● Goal
Return every one of the records below word for word, with nothing added, dropped, or changed.

:: Input rows ::

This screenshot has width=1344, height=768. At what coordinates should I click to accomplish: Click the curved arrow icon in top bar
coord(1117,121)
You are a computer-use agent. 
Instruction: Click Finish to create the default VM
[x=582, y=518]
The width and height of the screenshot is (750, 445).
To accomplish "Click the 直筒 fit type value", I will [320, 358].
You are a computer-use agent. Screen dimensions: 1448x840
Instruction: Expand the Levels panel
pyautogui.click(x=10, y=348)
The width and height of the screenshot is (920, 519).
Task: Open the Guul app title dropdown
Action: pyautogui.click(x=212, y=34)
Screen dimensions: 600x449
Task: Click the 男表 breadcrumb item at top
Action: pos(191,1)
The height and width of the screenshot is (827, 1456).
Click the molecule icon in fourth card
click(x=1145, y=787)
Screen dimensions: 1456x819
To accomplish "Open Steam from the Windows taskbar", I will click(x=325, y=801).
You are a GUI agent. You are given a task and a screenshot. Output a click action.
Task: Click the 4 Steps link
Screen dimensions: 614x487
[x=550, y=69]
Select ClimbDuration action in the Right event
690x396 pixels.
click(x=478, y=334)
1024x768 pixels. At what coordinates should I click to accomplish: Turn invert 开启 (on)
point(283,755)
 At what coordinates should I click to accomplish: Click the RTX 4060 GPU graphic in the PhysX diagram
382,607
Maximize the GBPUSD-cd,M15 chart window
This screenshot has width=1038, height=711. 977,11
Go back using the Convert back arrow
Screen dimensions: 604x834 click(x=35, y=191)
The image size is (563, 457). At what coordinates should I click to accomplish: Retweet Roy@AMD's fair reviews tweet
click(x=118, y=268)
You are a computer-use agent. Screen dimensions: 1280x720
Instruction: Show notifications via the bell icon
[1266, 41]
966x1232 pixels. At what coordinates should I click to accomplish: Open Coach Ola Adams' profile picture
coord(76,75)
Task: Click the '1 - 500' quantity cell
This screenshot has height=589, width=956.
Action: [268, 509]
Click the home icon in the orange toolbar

:::

● Written solution
This screenshot has width=1344, height=768. At what coordinates should I click to accomplish: Click the curved arrow icon in top bar
coord(1117,121)
You are a computer-use agent. 
Instruction: Click Finish to create the default VM
[x=582, y=518]
The width and height of the screenshot is (750, 445).
To accomplish "Click the 直筒 fit type value", I will [320, 358].
You are a computer-use agent. Screen dimensions: 1448x840
Instruction: Expand the Levels panel
pyautogui.click(x=10, y=348)
The width and height of the screenshot is (920, 519).
Task: Open the Guul app title dropdown
Action: pyautogui.click(x=212, y=34)
Screen dimensions: 600x449
Task: Click the 男表 breadcrumb item at top
Action: pos(191,1)
The height and width of the screenshot is (827, 1456).
Click the molecule icon in fourth card
click(x=1145, y=787)
Screen dimensions: 1456x819
To accomplish "Open Steam from the Windows taskbar", I will click(x=325, y=801).
You are a GUI agent. You are given a task and a screenshot. Output a click action.
Task: Click the 4 Steps link
Screen dimensions: 614x487
[x=550, y=69]
Select ClimbDuration action in the Right event
690x396 pixels.
click(x=478, y=334)
1024x768 pixels. At what coordinates should I click to accomplish: Turn invert 开启 (on)
point(283,755)
 At what coordinates should I click to accomplish: Click the RTX 4060 GPU graphic in the PhysX diagram
382,607
Maximize the GBPUSD-cd,M15 chart window
This screenshot has width=1038, height=711. 977,11
Go back using the Convert back arrow
Screen dimensions: 604x834 click(x=35, y=191)
The image size is (563, 457). At what coordinates should I click to accomplish: Retweet Roy@AMD's fair reviews tweet
click(x=118, y=268)
You are a computer-use agent. Screen dimensions: 1280x720
Instruction: Show notifications via the bell icon
[1266, 41]
966x1232 pixels. At what coordinates should I click to accomplish: Open Coach Ola Adams' profile picture
coord(76,75)
Task: Click the '1 - 500' quantity cell
This screenshot has height=589, width=956.
Action: [268, 509]
Click the home icon in the orange toolbar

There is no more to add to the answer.